Someone I know--but who would obviously like to remain anonymous in regard to this anecdote due to the legal climate these days--was attending a conference outside the United States last year and happened to be playing around with his laptop in the airport before his flight back home. The airport Wifi provider had a captive portal and pay-to-access internet but he didn't feel like paying. Instead he mapped out the internal network just to see what was accessible without passing the portal and found a Cisco access point management application (I don't know the exact product or version). Seeing a Cisco engineer he had met at the conference a few seats away in the waiting area he asked the guy if he knew the default credentials for such products. Turns out it was cisco/admin or something otherwise blindingly obvious and had never been changed.
So this guy was able to log in and see all the access points. But all the access points for what? The tree menu showed multiple items, but when opened, it turned out they were for provinces. Each province when opened had multiple sites, and each site had multiple locations and each location had multiple access points. This device had management access to every single access point in a very large wireless deployment for a large communications provider.

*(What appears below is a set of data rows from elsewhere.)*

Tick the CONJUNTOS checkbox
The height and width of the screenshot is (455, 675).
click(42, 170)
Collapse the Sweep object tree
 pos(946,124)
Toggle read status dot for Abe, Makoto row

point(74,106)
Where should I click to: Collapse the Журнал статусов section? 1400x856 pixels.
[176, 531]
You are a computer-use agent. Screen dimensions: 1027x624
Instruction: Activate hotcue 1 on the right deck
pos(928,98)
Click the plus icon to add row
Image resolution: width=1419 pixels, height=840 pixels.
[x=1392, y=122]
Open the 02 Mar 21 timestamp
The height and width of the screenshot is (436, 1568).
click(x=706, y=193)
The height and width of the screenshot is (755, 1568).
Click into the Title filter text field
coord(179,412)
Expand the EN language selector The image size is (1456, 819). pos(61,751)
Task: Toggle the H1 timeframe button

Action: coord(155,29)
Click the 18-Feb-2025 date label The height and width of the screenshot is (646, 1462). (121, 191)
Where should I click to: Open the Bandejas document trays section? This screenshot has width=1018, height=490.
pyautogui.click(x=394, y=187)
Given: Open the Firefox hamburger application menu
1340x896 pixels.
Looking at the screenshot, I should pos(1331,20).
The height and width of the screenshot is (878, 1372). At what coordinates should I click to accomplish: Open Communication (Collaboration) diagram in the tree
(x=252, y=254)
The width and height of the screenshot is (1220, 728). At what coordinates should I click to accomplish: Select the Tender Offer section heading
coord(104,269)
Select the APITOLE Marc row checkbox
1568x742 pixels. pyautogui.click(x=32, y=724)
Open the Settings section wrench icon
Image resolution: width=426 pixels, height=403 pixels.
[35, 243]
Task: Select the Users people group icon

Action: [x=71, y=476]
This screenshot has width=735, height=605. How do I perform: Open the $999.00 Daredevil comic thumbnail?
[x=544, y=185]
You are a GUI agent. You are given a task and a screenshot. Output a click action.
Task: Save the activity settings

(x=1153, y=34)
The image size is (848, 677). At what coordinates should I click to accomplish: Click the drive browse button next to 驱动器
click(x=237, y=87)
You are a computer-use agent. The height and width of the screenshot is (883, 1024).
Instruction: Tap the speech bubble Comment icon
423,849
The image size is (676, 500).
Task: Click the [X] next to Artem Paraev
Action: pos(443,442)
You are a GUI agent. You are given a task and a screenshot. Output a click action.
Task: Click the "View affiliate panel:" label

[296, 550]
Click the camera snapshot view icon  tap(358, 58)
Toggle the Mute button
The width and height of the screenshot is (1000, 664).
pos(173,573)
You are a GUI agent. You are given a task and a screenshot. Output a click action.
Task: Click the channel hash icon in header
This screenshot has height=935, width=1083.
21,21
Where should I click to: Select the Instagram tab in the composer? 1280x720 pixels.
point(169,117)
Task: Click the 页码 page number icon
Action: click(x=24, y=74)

I probably don't have to emphasize how huge of a vulnerability this was. It could have been used to cause serious damage. Instead, the individual in question, being an ethical white-hat very quickly packed up his laptop and boarded the plane, emailing the company through an anonymous remailer when he got back home to let them know about the hole.
Sure, the company whose network he was on is absolutely responsible and ought to know better than to not change credentials on such a critical box. That said, it's time for Cisco to go the Microsoft route and force default passwords to be changed to help protect users from themselves.